Damage and nuisance


  • Leaves

Known for more than two centuries, the symptoms caused by Colomerus vitis appear in the spring by the formation of galls on the leaves (Figures 1 and 2). Thus, small blisters of varying size are visible on the upper surface of the limbus, causing the latter to deform (figures 3 and 4). On the underside, there is a proliferation of hypertrophied whitish hairs, subsequently reddening (Figures 5 to 7).


  • Petioles, tendrils, flower buds

Petioles, tendrils or flower buds (Figures 8 and 9) can also reveal the overgrowth of enlarged hairs. The rather dense down formed is initially white, then takes on a more or less pronounced pinkish hue depending on the grape variety, or even brown to red over time. These piliferous zones are due to the development of the cells of the epidermis following the nutritional bites of the Phytoptes which protect themselves inside these networks of hypertrophied hairs. In severe attacks, entire leaves may be blistered and covered with a whitish down on the underside. 
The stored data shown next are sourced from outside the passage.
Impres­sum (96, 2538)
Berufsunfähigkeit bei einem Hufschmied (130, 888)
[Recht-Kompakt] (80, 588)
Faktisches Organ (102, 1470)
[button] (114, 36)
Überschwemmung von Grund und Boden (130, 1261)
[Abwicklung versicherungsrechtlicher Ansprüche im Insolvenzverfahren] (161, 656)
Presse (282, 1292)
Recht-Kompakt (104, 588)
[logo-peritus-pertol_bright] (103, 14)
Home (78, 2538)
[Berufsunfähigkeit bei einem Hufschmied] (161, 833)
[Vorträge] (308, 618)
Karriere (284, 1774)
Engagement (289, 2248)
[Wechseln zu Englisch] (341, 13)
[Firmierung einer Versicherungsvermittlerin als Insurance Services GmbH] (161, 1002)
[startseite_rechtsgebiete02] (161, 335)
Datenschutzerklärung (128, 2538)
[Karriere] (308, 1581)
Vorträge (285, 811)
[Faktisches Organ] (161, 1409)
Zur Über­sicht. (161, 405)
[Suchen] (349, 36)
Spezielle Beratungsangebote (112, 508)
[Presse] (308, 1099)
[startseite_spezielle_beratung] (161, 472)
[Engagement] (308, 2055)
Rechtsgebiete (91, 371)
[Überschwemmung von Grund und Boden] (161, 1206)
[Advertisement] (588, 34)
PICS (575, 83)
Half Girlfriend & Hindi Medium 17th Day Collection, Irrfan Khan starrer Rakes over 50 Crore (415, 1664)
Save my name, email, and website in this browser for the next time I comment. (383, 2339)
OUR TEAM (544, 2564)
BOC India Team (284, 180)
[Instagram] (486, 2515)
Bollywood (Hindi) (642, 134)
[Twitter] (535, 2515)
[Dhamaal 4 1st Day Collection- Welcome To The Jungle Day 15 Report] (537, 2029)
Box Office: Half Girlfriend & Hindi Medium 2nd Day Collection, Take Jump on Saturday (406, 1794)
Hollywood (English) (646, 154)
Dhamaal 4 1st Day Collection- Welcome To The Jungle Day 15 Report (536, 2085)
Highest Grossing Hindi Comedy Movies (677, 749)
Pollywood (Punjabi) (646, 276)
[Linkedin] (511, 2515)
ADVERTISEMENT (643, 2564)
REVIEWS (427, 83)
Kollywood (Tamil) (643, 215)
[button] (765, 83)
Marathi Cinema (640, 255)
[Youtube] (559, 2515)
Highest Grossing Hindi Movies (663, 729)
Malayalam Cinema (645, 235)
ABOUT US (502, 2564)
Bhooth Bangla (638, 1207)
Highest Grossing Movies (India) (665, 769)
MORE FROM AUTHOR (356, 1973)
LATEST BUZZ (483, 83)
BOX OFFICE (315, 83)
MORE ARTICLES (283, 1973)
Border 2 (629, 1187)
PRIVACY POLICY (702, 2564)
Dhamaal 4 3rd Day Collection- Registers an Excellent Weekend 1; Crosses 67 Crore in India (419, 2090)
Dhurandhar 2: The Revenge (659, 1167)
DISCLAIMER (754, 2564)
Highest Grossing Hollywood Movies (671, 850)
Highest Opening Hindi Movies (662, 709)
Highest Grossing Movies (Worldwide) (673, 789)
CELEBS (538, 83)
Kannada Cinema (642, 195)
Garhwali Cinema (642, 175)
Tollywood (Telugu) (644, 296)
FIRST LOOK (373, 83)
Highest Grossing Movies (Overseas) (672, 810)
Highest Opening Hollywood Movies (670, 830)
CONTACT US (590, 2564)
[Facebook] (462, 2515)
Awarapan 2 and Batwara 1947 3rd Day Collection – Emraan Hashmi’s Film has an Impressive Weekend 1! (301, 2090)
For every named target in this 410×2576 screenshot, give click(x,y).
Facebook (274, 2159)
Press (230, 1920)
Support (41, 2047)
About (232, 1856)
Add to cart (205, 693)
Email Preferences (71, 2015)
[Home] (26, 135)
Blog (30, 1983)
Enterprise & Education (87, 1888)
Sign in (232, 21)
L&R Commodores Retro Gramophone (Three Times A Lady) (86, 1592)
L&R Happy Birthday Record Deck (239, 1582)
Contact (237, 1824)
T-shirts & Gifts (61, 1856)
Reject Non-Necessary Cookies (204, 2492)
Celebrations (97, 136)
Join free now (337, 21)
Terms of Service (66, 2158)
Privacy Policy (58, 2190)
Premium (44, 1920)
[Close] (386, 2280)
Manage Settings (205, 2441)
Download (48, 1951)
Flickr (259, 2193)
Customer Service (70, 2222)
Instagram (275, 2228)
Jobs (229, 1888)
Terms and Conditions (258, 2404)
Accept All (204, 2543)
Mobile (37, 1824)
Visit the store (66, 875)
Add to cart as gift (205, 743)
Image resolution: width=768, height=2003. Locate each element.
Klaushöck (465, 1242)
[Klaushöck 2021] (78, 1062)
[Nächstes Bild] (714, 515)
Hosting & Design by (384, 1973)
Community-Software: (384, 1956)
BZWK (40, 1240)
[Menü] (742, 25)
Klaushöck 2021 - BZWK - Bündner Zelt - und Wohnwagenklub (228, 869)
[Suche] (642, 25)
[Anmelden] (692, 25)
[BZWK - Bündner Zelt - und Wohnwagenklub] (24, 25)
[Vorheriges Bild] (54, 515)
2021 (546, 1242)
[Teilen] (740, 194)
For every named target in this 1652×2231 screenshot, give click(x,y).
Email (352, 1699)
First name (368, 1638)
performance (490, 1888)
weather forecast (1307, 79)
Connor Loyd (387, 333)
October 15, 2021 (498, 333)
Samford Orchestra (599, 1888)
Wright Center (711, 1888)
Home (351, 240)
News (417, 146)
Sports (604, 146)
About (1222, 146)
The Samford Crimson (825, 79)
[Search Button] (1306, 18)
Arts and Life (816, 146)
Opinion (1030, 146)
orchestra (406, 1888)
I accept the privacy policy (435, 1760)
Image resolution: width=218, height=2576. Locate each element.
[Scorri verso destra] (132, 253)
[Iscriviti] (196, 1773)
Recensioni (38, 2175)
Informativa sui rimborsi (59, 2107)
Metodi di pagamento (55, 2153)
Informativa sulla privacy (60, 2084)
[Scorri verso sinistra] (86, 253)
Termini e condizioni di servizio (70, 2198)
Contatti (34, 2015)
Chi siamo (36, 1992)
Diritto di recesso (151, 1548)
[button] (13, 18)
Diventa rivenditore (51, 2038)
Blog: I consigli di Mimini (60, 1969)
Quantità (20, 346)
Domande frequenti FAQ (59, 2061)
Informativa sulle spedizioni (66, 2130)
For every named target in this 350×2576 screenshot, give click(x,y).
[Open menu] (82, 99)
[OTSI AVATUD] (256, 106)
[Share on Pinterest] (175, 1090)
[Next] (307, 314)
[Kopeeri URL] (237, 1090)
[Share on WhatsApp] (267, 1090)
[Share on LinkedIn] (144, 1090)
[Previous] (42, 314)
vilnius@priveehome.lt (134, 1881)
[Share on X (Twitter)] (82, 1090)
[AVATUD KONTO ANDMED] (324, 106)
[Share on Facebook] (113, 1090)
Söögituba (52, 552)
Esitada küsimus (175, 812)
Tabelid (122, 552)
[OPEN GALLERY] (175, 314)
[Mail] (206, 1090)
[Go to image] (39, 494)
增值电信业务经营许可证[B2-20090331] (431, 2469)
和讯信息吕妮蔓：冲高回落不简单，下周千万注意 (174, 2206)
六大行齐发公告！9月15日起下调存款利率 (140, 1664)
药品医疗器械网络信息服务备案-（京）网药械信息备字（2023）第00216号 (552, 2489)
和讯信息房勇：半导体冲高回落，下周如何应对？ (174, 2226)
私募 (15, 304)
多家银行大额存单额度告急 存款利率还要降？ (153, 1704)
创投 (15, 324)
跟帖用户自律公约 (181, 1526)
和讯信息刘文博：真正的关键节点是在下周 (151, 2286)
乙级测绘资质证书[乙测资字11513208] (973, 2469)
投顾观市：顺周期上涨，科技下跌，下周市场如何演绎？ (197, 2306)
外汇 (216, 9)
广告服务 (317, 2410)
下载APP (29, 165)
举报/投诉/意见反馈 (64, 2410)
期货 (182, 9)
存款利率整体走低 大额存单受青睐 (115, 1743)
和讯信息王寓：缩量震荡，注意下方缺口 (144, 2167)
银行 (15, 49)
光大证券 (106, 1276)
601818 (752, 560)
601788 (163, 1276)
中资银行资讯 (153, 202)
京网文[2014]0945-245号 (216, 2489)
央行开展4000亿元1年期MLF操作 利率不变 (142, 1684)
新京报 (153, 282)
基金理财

The galls formed on inflorescences cause sagging affected flowers but this is quite rare. Attacks on twigs can give young vines a bushy appearance, with stunted shoots reminiscent of the short-knot symptoms; the branches formed subsequently cannot be used for the training pruning. On older vines, the attacks are less damaging. We sometimes observe a fall of severely attacked leaves.

Note that the link between the severity of leaf damage and the qualitative or quantitative losses observed at harvest is controversial.